Pour l’Organ Nignt c’est un véritable ballet d’organistes qui se relaie aux manettes de cette machine céleste :
- Xavier Deprez ouvre la soirée avec un triptyque 100 % Bach : la majestueuse Toccata dorienne, une sonate en trio toute en souplesse, et une fugue inspirée du Magnificat — de quoi faire vibrer nef et nuque.
- Isabelle Demers, quant à elle, enchaîne Bach avec une finesse piquée et radicale : Concerto en ré mineur, Fantaisie chromatique et fugue, et même une transcription lumineuse de O Jesu Christ mein Leben’s Licht.
- Benoît Mernier, entre érudition et invention, juxtapose la Fantaisie en do mineur, une relecture croisée du Pange lingua (de Grigny + Mernier, 1699–2014), et une fugue en ré mineur réécrite à partir d’une sonate pour violon solo.
- Enfin, Bernard Foccroulle nous convie à un moment suspendu avec Venables Plays Bach : une installation de 42 haut-parleurs et une performance live tout en lente montée vers un prélude de Bach étiré comme une prière sonore de 30 minutes.

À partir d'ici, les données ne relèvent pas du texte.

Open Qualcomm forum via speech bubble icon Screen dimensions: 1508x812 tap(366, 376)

Une boucle, un souffle, un rituel, pensée par Philipp Venables.
Un orgue suspendu, des artistes en apesanteur, et le souffle de Bach comme boussole. À chacun de composer sa trajectoire.

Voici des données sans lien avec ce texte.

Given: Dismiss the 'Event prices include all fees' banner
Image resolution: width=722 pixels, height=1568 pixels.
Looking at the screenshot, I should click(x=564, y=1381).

L’organetto : Mini-format, maxi-effet
L’organetto est peut-être le plus petit des orgues, mais certainement pas le moins expressif. Reconstitué à partir de manuscrits et de fresques médiévales, ce drôle d’instrument tient dans les bras, se joue d’une main (l’autre pompant l’air, vaillamment), et déploie une finesse de timbre qui ferait pâlir bien des géants à tuyaux.
Ici, on joue à main nue — sans pédalier ni tirants alambiqués — sur un minuscule clavier qui oblige à la précision et à la concentration quasi religieuse. L’organetto évoque immédiatement les âges anciens, mais peut aussi s’aventurer sur des terrains plus audacieux, hybrides, électrisés.
C’est ce que propose Guillermo Pérez, en explorateur de l’âge gothique, avec un répertoire médiéval d’une grande richesse
Cindy Castillo bouscule le petit orgue avec panache : deux créations électro-acoustiques signées Alice Hebborn et Pierre Slinckx, où l’organetto devient cobaye de luxe pour des dialogues en temps réel avec l’électronique live.